Hanjin Heavy Industries & Construction (HHIC) is about to make its debut order for ultra large containerships (ULCs) with French CMA CGM giant, as the company looks to book several 20,000-TEU units at the shipyard.

The South Korean shipbuilder — which is currently constructing boxships of up to 11,000 TEU — is reportedly in close discussions with the third-largest liner company in the world regarding the building of three vessels.

Industry players have said that talks have reached their letter-of-intent (LOI) stage.

They also further add that the company is seeking a delivery date for the ships sometime in 2017 and that HHIC is to manufacture them at its Subic yard that is located in the Philippines.

If the order is to be truly scheduled, HHIC is to become the fifth yard to join the jumbo boxship league of vessels that are over 19,000 TEU. The other four companies in the list happen to be Hyundai Heavy Industries (HHI), Samsung Heavy Industries (SHI), DSME and the Japanase Imabari Shipbuilding.

HHIC officials have declined to give any comments related to the company’s newbuilding activity.

Informed observers comment that the three major Korean yards are quoting in excess of $155m per vessel for 20,000-TEU ships.

SHI recently managed to acquire an order for four 20,150-TEU newbuildings from Mitsui OSK Lines (MOL) for the amount of $620m.

According to various sources HHIC will provided cheaper offers than its rivals due to the fact that the vessels will not be constructed in Korea.

“There is definitely a price difference when you compare the different offers,” one commented. “We heard that the 20,000-TEU newbuildings from HHIC will cost in the mid-$140ms per vessel.”
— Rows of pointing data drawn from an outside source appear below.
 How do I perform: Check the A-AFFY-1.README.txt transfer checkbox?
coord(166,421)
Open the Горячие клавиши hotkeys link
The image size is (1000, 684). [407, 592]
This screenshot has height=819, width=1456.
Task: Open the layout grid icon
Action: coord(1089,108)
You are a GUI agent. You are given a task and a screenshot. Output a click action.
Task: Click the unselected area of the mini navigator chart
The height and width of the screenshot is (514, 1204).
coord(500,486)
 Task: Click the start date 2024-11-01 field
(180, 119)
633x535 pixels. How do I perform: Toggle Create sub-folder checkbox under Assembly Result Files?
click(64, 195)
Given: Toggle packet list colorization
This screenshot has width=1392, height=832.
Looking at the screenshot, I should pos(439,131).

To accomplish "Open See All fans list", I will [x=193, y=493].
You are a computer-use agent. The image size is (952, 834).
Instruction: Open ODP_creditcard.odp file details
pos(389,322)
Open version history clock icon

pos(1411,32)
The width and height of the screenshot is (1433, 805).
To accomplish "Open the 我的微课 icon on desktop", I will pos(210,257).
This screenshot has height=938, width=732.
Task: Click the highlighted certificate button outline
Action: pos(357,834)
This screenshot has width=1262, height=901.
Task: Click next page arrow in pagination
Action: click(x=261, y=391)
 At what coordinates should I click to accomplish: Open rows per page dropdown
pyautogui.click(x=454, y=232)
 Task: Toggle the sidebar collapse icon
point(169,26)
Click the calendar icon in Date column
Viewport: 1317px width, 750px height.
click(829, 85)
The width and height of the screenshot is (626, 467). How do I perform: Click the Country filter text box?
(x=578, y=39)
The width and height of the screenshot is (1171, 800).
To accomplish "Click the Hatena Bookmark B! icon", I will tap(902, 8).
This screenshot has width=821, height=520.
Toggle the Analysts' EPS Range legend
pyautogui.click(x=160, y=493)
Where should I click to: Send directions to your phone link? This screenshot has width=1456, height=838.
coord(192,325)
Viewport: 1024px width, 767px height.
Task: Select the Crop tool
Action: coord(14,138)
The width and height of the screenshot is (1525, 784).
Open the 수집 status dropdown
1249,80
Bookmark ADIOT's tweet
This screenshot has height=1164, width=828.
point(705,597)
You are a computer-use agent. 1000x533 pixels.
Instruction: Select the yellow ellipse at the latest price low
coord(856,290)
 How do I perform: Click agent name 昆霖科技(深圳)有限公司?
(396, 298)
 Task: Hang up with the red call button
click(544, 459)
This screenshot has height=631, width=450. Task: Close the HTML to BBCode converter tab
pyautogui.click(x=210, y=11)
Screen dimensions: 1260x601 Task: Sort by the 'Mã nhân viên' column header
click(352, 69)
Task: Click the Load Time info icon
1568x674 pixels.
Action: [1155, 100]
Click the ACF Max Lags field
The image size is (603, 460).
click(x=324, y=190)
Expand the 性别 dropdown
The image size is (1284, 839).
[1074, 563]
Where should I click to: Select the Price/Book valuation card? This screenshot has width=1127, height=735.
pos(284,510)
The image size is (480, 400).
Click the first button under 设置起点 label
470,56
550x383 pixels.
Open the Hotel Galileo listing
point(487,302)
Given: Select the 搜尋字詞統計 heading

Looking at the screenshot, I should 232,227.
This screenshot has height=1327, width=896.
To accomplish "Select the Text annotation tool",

ULC demand is on the rise and companies that are looking to place orders for these leviathans include ones such as Maersk Line and Orient Oveserseas (International) Ltd (OOIL).

Imabari is making a ¥40bn ($335m) investment in a new drydock located at Marugame in Kagawa prefecture in order to construct ULCs.

As of yet it has managed to contract a pair of 20,150-TEU ships for Shoei Kisen Kashei that are going to be chartered to MOL, 11 units of 18,000 TEU and 10 of 14,000 TEU from Evergreen and K Line respectively.

Being a partner in the Ocean Three (O3) alliance along with China Shipping Container Line (CSCL) and United Arab Shipping Co (UASC), Rodolphe Saade, CMA CGM vice-president, has plans for the further expanding of the company by exploiting the benefits of a stronger freight market.